Press Office

November

Journalism students in 24-hour deprivation and poverty global project

British Journalism students are taking part in a unique international experiment in digital reporting.

For 24 hours on 16 November 2013, the Newcastle University postgraduate students will investigate critical themes of austerity, poverty and deprivation, in collaboration with colleagues in the US, India and Taiwan.
 
In  the UK participants will use mobile and social media and their smartphones to report live from the streets of Newcastle, while their colleagues will be reporting in the same way from Los Angeles, Chennai and Taipei.

The project is expected to draw in a huge community of contributors on social media around the world, bringing new insights and understandings to a set of issues that affect millions of lives.

Poverty and deprivation are big problems in even wealthy nations such as Britain, but were largely ignored by the media until the effects of the global financial crisis took hold. Since then, much media coverage has focused on the political debates surrounding policies of austerity, which can tend towards simplistic accounts of causes, a search for simple solutions and blame.

Newcastle University journalism lecturer David Baines said: ‘These are complicated issues and our students and their colleagues overseas have been working for weeks to get past the simplifications.

‘They are using now-commonplace equipment in innovative ways to produce high quality journalism which explores these complexities, makes them transparent, and offers opportunities for those people who are often spoken about, to speak for themselves.

‘This is an experiment.
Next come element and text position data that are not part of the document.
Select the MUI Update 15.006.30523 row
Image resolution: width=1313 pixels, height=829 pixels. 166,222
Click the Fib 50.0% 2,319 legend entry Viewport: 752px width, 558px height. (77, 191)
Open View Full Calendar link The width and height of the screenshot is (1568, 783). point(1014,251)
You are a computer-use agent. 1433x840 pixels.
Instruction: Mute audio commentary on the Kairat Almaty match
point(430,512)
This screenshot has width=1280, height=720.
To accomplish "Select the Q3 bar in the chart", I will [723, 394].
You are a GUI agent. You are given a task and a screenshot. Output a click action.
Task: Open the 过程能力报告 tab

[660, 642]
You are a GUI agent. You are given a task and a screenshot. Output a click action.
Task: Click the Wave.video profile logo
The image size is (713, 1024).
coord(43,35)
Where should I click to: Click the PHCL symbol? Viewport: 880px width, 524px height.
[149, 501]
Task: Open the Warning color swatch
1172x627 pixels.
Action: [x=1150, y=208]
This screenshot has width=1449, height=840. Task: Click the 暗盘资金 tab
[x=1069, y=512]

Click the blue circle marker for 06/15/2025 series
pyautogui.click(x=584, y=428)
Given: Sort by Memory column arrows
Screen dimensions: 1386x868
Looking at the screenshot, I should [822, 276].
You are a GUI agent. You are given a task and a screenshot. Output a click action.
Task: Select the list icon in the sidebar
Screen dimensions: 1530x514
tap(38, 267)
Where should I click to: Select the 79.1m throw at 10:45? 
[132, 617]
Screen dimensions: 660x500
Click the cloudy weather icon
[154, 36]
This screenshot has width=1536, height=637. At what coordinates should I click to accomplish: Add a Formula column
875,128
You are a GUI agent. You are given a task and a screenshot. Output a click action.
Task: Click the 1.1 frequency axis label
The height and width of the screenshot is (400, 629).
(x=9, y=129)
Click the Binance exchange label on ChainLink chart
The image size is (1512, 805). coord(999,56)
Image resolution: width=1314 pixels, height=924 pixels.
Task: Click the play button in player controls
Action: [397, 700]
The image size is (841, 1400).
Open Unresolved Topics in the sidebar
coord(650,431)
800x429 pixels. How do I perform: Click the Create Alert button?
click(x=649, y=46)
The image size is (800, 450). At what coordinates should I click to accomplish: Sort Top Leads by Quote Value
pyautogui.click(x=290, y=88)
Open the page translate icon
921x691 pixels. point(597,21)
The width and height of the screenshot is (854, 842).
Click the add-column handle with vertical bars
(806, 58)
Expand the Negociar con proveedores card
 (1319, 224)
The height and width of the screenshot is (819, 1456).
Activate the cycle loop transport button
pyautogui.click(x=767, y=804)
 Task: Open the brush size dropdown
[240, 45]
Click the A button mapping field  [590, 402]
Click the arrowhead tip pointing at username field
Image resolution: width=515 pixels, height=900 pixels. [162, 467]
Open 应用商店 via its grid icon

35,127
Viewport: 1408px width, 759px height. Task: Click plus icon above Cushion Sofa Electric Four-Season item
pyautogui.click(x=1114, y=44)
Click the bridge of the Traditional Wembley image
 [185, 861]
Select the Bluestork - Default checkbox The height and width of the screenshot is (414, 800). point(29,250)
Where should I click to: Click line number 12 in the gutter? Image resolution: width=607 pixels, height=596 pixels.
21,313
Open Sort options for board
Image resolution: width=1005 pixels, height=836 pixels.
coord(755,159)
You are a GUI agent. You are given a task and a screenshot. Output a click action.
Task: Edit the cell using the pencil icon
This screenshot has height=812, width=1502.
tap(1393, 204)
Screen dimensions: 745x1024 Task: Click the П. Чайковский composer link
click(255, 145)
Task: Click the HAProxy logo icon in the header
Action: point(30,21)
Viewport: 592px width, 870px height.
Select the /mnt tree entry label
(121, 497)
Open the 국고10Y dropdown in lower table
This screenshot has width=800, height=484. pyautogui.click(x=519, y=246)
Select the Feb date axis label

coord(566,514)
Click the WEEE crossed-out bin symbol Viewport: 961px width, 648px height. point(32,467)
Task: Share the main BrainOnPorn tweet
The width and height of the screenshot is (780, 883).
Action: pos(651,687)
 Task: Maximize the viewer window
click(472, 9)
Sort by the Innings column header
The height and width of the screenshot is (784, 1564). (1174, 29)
We are exploring new ways of doing journalism, using tools that appeal to younger audiences who get most of their information online, and it might help to point towards new directions for journalism in the digital age.

‘There is a further international perspective to this project: our journalism students in Newcastle come not only from Britain, but many other countries including France, China, Spain, Germany, Iraq, Singapore, Turkey and the US. So they will bring fresh perspectives in their reports.’    

You will be able to follow - and contribute to - the international reporting project on Saturday, November 16. On Twitter, search for @popupnewsUK and @popupnewsroom.

The project has been heavily informed by research undertaken by the Joseph Rowntree Foundation (JRF) in York into the reporting of poverty in the UK and the guidelines for good practice that JRF drew up with the Society of Editors and the Media Trust.
 
The Asian College of Journalism in Chennai is one of India’s leading journalism schools and it runs a world-leading course on covering deprivation. The course is a compulsory element for all its students who spend  an extended period living and working alongside some of India’s most disadvantaged people in both rural or urban environments.

This project was inspired by Dr Melissa Wall of California State University at Northridge who has developed the Pop-Up Newsroom. Journalism students report on events and issues using only their own mobile technology such as smart phones and tablets to highlight the experiences and voices of ordinary people rather than the institutions and organisations which often dominate much mainstream media coverage.  

This is the first time it has been extended internationally to explore global and local perspectives and the first time the approach has been applied to reporting on major social themes such as poverty, deprivation and austerity.